Lá ela foi obrigada pelo marido a transar com outros homens. Também começou a ser ameaçada de morte. Cansada das violências, em 2016 ela resolveu seguir o conselho de uma amiga da academia que a viu cheia de hematomas: “por que você não manda matar ele?”. Em 18 de agosto, Rominho foi baleado e morreu no hospital.
Amanda foi presa em 13 de dezembro de 2016, aos 24 anos, acusada de ser a mandante do assassinato de seu marido. No presídio, retomou os estudos e decidiu vencer a vergonha, colocando sua própria história no papel. Concluiu a escrita em 2020 e descreve a experiência como algo libertador, uma forma terapia quando ainda estava em cárcere.
Em 2021, “De Tambaba à prisão: uma trama real de violências e abusos no paraíso do nudismo brasileiro” (Unilivreira) foi publicado. “Eu falo coisas no livro que eu jamais imaginei revelar. Ele tem uma linguagem simples e bem objetiva porque eu acredito que a violência não pode ser romantizada. Ela tem que ser mostrada da forma como acontece”, pontua a autora.

PERGUNTAS:
1. Liste todos os anos diferentes que aparecem no texto sobre a história de Amanda.
2. Reescreva o trecho do texto sobre a história de Amanda entre "Amanda foi presa" e "pontua a autora.", inclusive, trocando "livro" por "relato".
3. Dê sequência ao texto sobre a história de Amanda a partir do ponto em que ele termina.

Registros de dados
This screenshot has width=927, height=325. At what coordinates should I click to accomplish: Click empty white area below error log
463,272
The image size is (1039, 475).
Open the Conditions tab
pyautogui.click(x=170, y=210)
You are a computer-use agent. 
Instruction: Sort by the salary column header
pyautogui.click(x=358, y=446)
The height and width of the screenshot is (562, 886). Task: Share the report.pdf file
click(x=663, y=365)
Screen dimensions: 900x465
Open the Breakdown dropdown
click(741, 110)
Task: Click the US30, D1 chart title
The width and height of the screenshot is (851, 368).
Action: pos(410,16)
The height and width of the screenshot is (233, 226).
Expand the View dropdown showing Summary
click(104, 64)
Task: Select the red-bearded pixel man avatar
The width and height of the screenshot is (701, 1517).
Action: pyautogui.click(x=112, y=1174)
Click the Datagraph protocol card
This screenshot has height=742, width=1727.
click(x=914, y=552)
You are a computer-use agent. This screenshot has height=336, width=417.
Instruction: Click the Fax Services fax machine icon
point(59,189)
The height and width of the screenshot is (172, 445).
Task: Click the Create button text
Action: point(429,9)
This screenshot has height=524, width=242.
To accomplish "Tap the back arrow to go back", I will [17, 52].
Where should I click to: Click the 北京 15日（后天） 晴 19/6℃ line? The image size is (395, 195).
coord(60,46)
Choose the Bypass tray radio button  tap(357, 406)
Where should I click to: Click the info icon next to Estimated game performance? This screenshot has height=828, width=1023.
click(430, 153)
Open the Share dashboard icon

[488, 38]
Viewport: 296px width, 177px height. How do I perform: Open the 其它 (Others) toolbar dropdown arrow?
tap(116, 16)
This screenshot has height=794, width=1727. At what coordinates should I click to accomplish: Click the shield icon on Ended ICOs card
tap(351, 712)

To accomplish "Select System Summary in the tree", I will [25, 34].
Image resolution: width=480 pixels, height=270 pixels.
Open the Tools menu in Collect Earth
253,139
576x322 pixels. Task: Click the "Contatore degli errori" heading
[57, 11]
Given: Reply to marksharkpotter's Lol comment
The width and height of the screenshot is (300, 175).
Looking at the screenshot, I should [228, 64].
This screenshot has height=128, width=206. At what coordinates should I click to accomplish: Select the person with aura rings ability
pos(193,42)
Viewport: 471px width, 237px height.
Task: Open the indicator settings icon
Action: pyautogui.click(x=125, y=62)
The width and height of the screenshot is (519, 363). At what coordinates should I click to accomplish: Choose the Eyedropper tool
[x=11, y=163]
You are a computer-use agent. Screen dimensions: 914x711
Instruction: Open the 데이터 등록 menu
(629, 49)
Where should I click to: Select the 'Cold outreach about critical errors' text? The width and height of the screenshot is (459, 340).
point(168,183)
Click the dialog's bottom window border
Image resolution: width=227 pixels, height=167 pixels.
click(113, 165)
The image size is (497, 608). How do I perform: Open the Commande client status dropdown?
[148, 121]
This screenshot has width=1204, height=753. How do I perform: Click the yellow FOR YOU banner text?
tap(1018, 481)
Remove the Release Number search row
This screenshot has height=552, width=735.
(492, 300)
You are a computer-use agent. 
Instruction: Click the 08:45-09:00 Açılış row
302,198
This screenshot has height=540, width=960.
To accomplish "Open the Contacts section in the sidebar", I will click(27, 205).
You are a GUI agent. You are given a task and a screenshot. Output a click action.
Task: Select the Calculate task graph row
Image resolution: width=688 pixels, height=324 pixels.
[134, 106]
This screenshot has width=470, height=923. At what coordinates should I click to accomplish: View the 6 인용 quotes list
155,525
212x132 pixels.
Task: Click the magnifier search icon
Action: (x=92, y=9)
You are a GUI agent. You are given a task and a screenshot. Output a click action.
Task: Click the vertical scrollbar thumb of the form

RESPOSTAS ESPERADAS:
1. 2016, 2020, 2021

2.
Amanda foi presa em 13 de dezembro de 2016, aos 24 anos, acusada de ser a mandante do assassinato de seu marido. No presídio, retomou os estudos e decidiu vencer a vergonha, colocando sua própria história no papel. Concluiu a escrita em 2020 e descreve a experiência como algo libertador, uma forma terapia quando ainda estava em cárcere.
Em 2021, “De Tambaba à prisão: uma trama real de violências e abusos no paraíso do nudismo brasileiro” (Unilivreira) foi publicado. “Eu falo coisas no relato que eu jamais imaginei revelar. Ele tem uma linguagem simples e bem objetiva porque eu acredito que a violência não pode ser romantizada. Ela tem que ser mostrada da forma como acontece”, pontua a autora.

3.
©Gabi Lucena
Filha de migrantes nordestinos, Gih nasceu em Suzano (SP). Seu gosto por literatura surgiu frequentando uma biblioteca local. “Foi ali que eu cometi o meu primeiro furto. Eu literalmente era a menina que roubava livros”, ri.
Após a morte do pai, Gih teve contato com a criminalidade e conheceu o cárcere. Lá, foi aconselhada por um guarda a procurar a biblioteca da unidade, onde poderia acessar o Código Penal e solicitar análise do seu processo.
“E assim a literatura penal entrou na minha vida e me libertou de fato. Eu escrevi um Habeas Corpus de 30 páginas apontando as falhas no meu processo”. A resposta foi positiva e Gih foi libertada. Porém, voltou ao cárcere em 2014, após seu processo sofrer um revés.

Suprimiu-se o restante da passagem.